Sometimes there will be disagreements between us. Sometimes we may even misinterpret what another person is trying to say. For this reason, there are certain norms for how we are to live together in fellowship with one another. Rules that Jesus taught his disciples and that have passed down to us for when there is conflict in the Church, as there inevitably will be. We find these regulations in the Gospel according to Matthew chapter 18 beginning with verse 15.
Here Jesus explains that if one member of the church sins against another, they are to go to that member in private first, in order to try and resolve the conflict. If that does not work, then that one who has been wronged is to take two or three other members with them to meet a second time to make sure there are witnesses. If that still does not lead to repentance and reconciliation then the matter is to be brought before the whole church. And still if there is no settlement of the dispute then that person should be cast out of the community.
These same rules, that describe how disagreements and discipline are to be handled, can be found in the constitution of St. Paul Lutheran Church. There is a very clear process about how these situations are to be handled, from direct contact, to a small group of testifiers, to the whole congregation, and then as a last resort, excommunication. This was even the process that Martin Luther went through before he was excommunicated by the Pope way back in the 1500’s!

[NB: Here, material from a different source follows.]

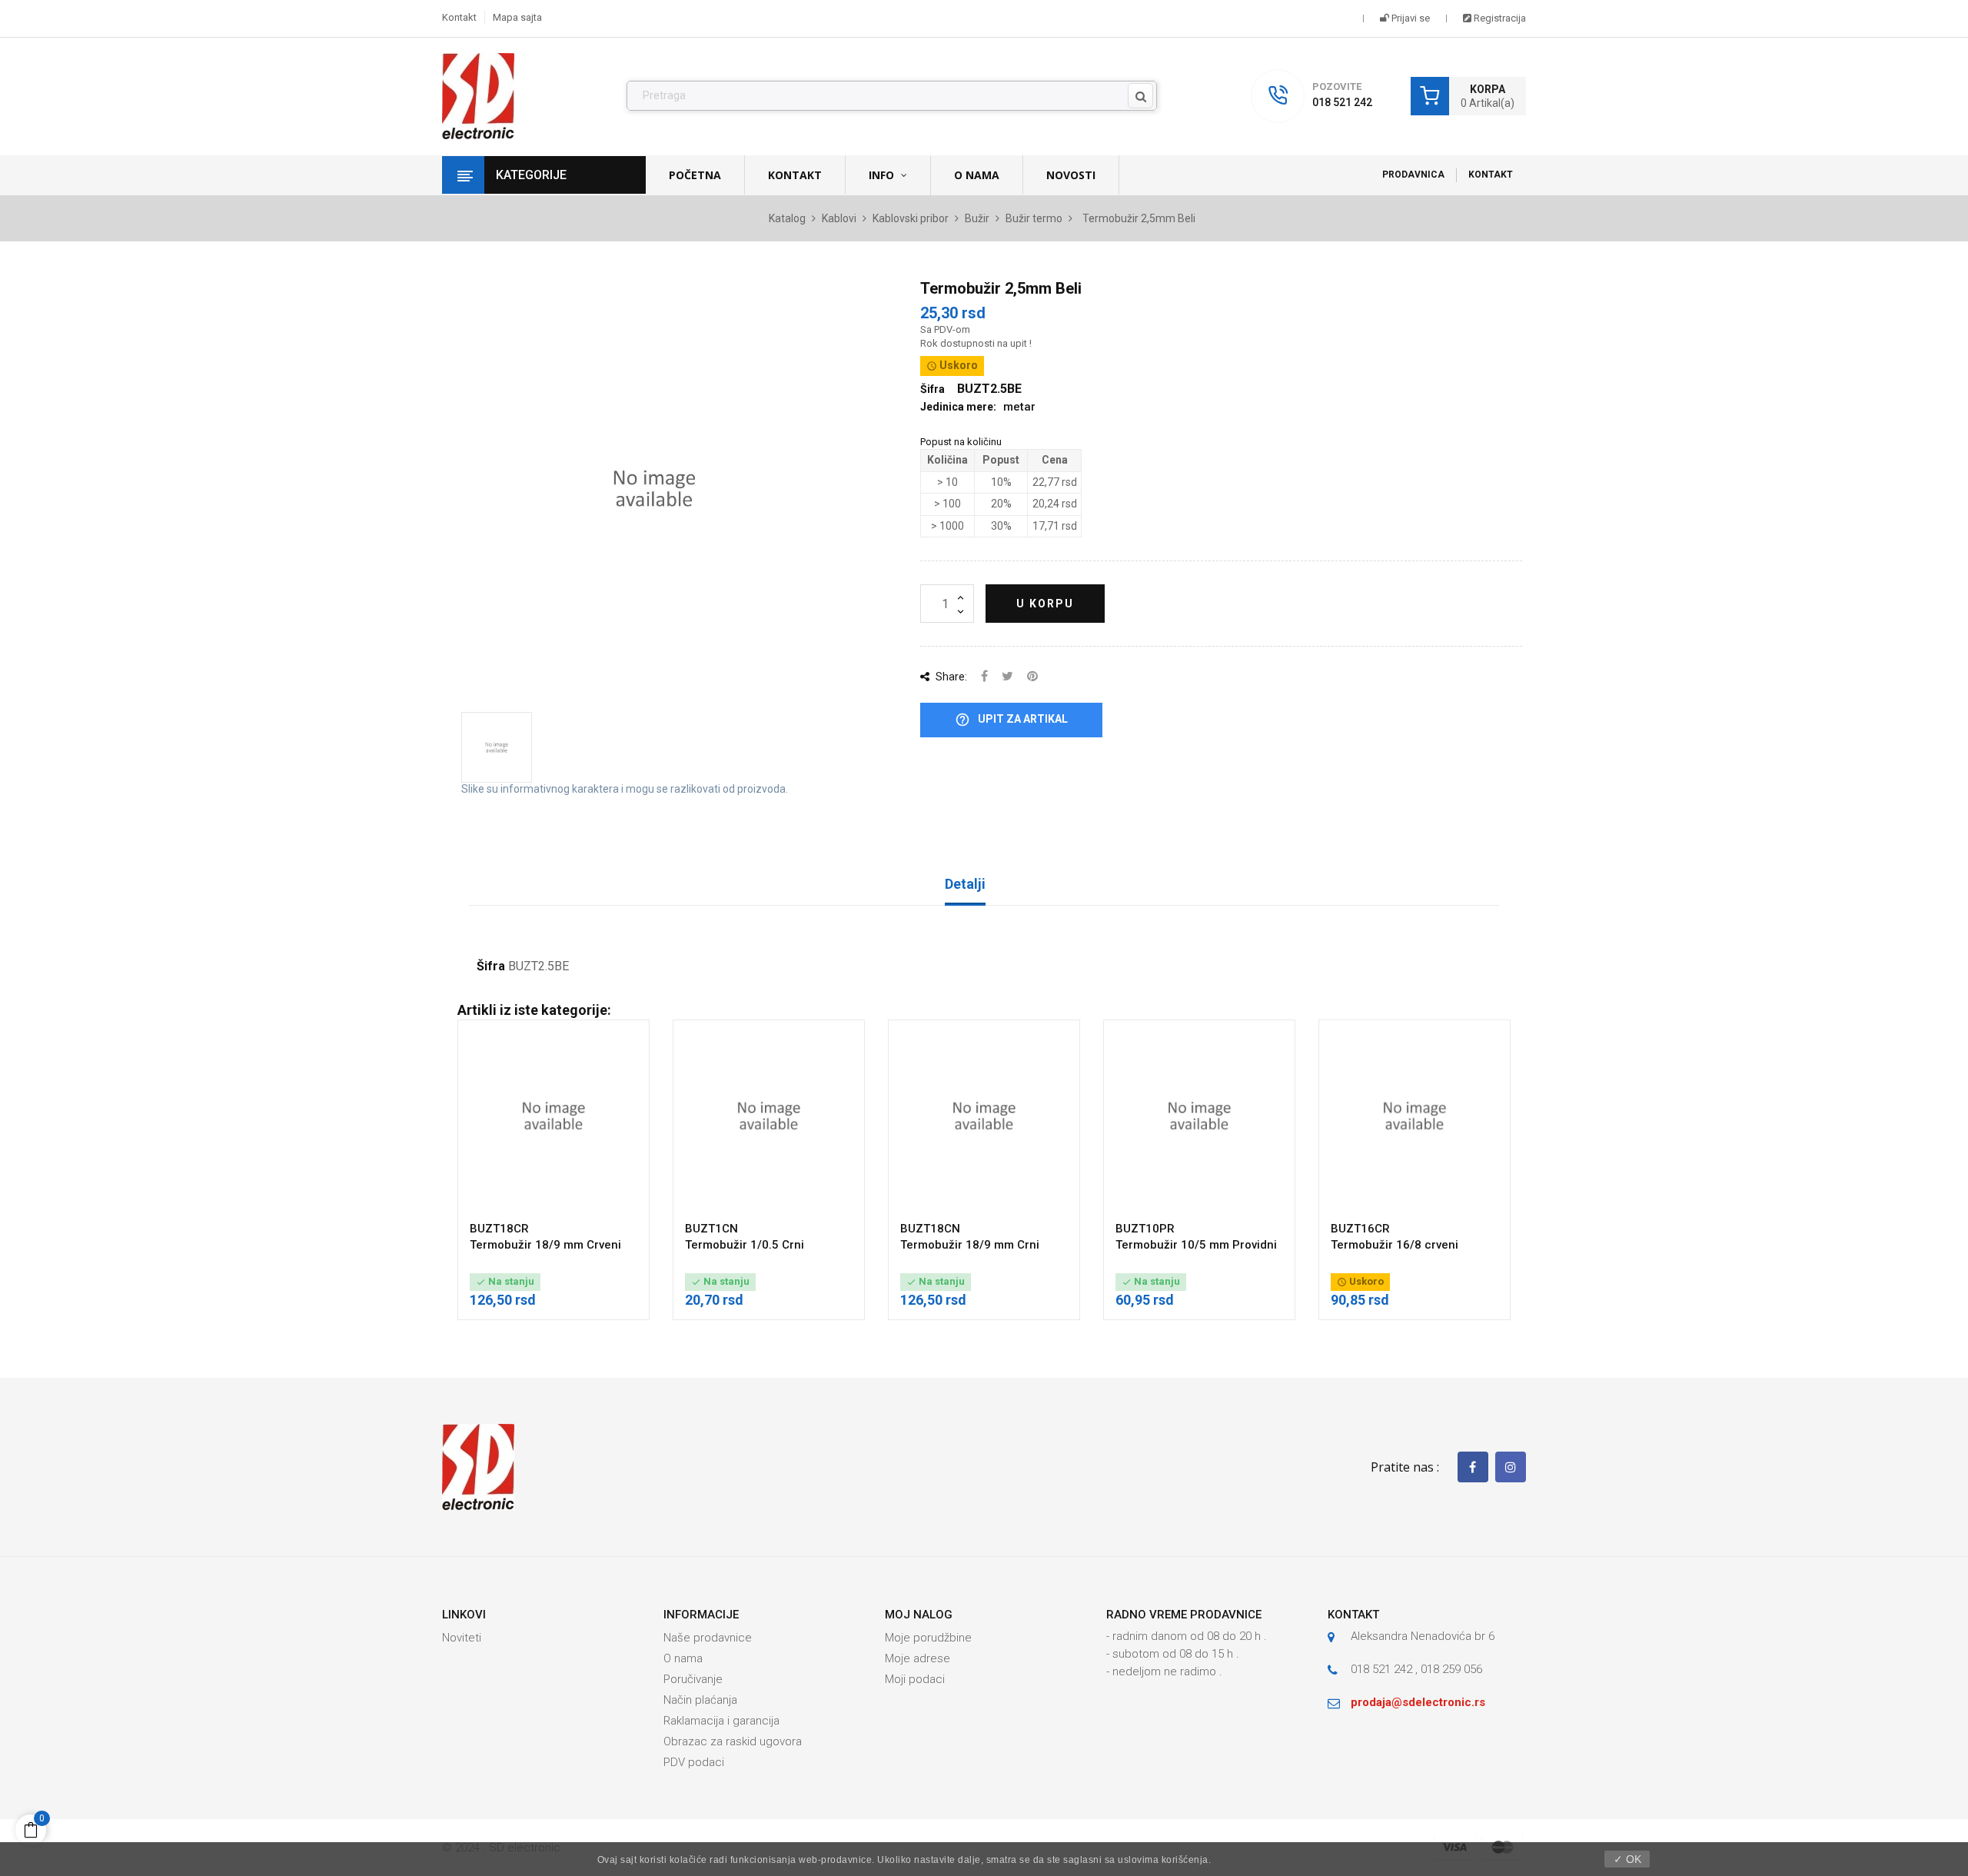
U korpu (1045, 603)
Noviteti (461, 1638)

We should not forget, however, that almost immediately after the passage about settling disputes Matthew says this:
21 Then Peter came and said to him, “Lord, if another member of the church sins against me, how often should I forgive? As many as seven times?” 22 Jesus said to him, “Not seven times, but, I tell you, seventy-seven times.
Jesus had said we are to treat such a one who refuses to repent as a Gentile and a tax-collector. Well, how did Jesus act toward the Gentiles and the tax-collectors? By offering them forgiveness, and a place at the table! Yes, there are going to be times when people do terrible things that mean they must leave the community of faith, especially when they are unwilling to repent; but Jesus’s teaching and his example for us is to, whenever possible, push toward forgiveness and reconciliation. To reach out to one another in love.
The Eighth Commandment says this: “You shall not bear false witness against your neighbor.” And Luther’s interpretation in the Small Catechism says “We are to fear and love God, so that we do not tell lies about our neighbors, betray or slander them, or destroy their reputations. Instead we are to come to their defense, speak well of them and interpret everything they do in the best possible light.”
May these be the guiding factors in our life as community together at St. Paul Lutheran Church. May we seek to see others and interpret them and what they say in the best possible light. May we move together toward repentance when we have sinned and forgiveness when we are wronged. Toward healing, grace, love, and new life in Christ Jesus. Amen.